To evaluate these models, cross-validation is used to obtain a robust measure of accuracy.
# Import classifiers and cross-validation tools
from sklearn.linear_model import LogisticRegression
from sklearn.tree import DecisionTreeClassifier
from sklearn.ensemble import RandomForestClassifier
from sklearn.svm import SVC
from sklearn.model_selection import cross_val_score, KFold
import matplotlib.pyplot as plt
# Extract the best n_neighbors value
best_n_neighbors = grid_search.best_params_['knn__n_neighbors']
# Initialize classification models
models = {
"Logistic Regression": LogisticRegression(),
"KNN": KNeighborsClassifier(n_neighbors=best_n_neighbors),
"Decision Tree": DecisionTreeClassifier(),
"Random Forest": RandomForestClassifier(),
"SVM": SVC(probability=True)
}
# Evaluate models using cross-validation
results = []
model_names = []
kf = KFold(n_splits=5, shuffle=True, random_state=21)
for name, model in models.items():
cv_results = cross_val_score(model, X_train_imp, y_train, cv=kf)
results.append(cv_results)
model_names.append(name)
print(f"{name} Cross-Validation Mean Accuracy: {cv_results.mean():.4f}")
### Visualizing Cross-Validation Accuracy Comparison
# Plot the boxplot of cross-validation results
plt.figure(figsize=(10, 6))
plt.boxplot(results, labels=model_names)
plt.title("Model Comparison (Cross-Validation Accuracy)")
plt.ylabel("Accuracy")
plt.show()
Analysis of the Training Model Comparison
The Logistic Regression model stands out as the most effective classifier in this case, balancing accuracy with stability.
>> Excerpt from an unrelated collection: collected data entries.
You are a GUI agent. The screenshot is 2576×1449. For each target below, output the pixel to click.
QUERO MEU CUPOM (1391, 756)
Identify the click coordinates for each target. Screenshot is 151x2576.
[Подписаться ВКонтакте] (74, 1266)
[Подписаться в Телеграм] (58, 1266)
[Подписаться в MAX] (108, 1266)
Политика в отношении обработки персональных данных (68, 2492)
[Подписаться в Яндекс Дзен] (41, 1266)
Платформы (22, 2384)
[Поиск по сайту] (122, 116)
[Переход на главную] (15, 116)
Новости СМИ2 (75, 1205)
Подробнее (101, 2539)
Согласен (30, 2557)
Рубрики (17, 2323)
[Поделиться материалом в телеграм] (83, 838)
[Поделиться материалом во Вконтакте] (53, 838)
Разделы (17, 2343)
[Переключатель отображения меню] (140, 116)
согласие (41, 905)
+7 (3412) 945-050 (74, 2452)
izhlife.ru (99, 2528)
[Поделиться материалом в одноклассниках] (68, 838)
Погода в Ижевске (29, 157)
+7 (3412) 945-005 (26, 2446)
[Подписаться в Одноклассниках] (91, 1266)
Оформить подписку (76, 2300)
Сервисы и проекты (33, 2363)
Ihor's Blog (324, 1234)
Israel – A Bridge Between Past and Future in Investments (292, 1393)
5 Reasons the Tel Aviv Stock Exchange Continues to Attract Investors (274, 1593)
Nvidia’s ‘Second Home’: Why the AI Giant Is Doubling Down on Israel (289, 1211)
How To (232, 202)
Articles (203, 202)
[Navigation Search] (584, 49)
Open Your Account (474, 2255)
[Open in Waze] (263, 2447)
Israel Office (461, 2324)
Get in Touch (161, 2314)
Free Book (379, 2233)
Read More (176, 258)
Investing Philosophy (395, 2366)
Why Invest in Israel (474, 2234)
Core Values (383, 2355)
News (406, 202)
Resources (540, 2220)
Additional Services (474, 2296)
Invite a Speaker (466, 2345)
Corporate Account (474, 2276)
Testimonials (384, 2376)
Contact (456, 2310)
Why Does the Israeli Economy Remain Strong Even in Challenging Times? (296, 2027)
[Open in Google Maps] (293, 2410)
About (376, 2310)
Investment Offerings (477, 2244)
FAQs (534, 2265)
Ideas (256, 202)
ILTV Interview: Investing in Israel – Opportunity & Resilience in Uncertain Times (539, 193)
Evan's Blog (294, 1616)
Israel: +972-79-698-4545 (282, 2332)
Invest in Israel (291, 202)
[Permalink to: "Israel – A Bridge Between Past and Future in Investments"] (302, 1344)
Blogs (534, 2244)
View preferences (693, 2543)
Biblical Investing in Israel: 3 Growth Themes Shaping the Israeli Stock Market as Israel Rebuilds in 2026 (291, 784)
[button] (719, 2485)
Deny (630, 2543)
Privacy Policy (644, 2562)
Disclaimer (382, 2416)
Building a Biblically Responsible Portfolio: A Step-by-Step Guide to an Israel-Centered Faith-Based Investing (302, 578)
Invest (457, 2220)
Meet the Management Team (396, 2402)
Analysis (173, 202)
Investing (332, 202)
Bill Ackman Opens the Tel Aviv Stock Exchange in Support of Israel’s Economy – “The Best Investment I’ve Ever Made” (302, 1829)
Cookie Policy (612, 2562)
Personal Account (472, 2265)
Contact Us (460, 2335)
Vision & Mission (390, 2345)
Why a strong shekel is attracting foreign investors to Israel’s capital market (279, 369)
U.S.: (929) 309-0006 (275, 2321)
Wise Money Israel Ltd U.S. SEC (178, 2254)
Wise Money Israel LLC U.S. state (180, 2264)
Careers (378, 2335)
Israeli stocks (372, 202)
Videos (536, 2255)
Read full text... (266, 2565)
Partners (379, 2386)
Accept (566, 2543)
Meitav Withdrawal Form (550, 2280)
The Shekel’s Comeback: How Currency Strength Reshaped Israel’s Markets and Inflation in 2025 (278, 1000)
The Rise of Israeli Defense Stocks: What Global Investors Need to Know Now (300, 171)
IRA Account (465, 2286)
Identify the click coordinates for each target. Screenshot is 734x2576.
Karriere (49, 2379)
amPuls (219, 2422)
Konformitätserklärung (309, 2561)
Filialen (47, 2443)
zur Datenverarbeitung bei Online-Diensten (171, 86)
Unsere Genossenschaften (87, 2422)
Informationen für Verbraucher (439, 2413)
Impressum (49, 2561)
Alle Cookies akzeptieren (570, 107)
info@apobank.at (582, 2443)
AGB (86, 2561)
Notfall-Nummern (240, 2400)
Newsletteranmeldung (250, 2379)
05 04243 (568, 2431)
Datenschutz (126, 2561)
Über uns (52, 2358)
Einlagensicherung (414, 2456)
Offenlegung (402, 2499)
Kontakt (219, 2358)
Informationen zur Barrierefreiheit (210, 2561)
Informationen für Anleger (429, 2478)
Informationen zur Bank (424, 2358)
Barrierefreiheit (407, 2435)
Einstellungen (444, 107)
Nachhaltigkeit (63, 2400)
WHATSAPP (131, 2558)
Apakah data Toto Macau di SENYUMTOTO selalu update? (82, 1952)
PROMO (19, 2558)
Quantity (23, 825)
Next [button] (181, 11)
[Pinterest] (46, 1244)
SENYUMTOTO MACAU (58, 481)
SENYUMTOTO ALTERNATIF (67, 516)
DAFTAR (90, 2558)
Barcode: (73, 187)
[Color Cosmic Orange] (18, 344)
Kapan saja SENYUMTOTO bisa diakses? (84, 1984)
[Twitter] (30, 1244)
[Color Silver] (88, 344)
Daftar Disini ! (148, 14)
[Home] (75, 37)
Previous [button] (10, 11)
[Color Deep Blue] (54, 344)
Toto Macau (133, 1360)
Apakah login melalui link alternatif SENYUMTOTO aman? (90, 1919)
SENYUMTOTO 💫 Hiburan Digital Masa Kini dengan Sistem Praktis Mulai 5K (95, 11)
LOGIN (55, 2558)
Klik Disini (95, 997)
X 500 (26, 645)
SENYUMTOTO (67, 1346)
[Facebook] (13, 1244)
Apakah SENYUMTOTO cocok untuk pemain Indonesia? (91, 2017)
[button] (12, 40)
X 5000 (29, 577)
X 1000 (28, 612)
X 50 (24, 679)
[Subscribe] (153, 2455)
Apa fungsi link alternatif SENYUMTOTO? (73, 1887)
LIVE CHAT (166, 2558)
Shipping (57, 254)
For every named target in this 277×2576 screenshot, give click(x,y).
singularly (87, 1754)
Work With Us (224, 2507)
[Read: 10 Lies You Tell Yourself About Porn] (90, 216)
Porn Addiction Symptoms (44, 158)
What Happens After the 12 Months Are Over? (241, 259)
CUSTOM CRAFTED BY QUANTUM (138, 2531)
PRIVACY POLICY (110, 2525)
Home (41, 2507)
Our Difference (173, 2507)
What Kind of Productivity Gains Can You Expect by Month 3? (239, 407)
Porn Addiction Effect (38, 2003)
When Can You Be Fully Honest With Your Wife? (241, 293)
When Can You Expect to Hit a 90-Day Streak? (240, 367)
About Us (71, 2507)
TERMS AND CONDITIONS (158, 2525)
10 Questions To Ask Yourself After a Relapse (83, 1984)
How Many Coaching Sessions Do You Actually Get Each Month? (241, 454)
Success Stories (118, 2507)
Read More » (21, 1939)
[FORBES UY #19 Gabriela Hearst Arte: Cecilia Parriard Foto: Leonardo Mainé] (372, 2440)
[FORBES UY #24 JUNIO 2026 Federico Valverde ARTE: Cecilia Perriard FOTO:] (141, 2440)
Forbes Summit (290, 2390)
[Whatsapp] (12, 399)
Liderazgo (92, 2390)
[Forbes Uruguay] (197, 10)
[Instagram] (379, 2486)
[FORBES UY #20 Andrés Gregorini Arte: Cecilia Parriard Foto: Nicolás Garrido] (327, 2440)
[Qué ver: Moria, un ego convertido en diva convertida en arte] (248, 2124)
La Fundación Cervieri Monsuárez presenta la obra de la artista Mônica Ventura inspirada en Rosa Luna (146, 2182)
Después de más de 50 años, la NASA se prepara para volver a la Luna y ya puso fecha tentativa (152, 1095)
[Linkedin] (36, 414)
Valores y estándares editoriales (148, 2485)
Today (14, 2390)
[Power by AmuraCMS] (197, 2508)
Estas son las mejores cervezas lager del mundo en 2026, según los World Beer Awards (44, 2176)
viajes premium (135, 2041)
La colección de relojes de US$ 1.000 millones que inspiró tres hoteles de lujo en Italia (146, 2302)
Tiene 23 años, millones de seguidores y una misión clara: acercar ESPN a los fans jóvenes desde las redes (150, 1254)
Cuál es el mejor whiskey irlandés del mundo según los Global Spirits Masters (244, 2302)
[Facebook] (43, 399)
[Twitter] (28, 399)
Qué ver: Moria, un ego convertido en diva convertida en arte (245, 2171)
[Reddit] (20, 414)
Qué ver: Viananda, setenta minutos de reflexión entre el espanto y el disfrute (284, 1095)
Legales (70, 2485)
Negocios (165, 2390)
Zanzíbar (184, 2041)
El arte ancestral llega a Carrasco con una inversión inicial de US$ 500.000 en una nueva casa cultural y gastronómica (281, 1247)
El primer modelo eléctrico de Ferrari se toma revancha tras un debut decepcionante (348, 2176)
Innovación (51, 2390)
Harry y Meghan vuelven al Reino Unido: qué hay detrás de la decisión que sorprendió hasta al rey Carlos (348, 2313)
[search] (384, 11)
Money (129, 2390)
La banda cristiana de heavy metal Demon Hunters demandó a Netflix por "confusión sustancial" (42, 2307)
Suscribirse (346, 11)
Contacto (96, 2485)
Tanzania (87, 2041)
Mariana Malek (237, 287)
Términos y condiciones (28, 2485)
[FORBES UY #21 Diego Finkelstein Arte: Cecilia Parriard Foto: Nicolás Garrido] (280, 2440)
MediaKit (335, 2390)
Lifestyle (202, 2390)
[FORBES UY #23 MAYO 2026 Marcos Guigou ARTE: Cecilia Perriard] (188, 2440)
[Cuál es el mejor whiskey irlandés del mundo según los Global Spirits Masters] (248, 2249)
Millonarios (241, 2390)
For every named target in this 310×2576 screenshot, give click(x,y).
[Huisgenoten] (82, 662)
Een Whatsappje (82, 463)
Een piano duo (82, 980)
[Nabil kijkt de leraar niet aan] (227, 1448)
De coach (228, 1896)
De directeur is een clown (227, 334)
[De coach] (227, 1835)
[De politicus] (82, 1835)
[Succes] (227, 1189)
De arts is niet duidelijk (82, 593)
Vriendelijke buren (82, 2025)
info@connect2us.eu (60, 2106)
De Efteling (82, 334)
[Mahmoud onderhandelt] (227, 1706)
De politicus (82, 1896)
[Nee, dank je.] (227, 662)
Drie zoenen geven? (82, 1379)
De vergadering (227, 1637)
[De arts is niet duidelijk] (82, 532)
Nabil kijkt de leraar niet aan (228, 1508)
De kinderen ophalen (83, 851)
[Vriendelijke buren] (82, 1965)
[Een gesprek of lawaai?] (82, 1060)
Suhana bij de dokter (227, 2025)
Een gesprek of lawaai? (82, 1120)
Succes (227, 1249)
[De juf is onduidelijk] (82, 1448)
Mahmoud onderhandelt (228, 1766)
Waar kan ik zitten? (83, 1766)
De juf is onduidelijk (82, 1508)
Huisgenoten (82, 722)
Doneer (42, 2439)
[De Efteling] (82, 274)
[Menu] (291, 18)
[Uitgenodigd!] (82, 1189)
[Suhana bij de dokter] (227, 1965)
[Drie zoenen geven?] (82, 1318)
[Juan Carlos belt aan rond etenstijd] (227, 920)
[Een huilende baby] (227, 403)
For classifying whether a patient has diabetes, this model would likely generalize the best to unseen data. While SVM and KNN also performed well, they displayed slightly more variability. The Decision Tree and Random Forest models, while useful in some scenarios, did not perform as well for this specific dataset, showing lower accuracy and more significant variability. Therefore, based on the cross-validation results, Logistic Regression should be considered the preferred model for this task.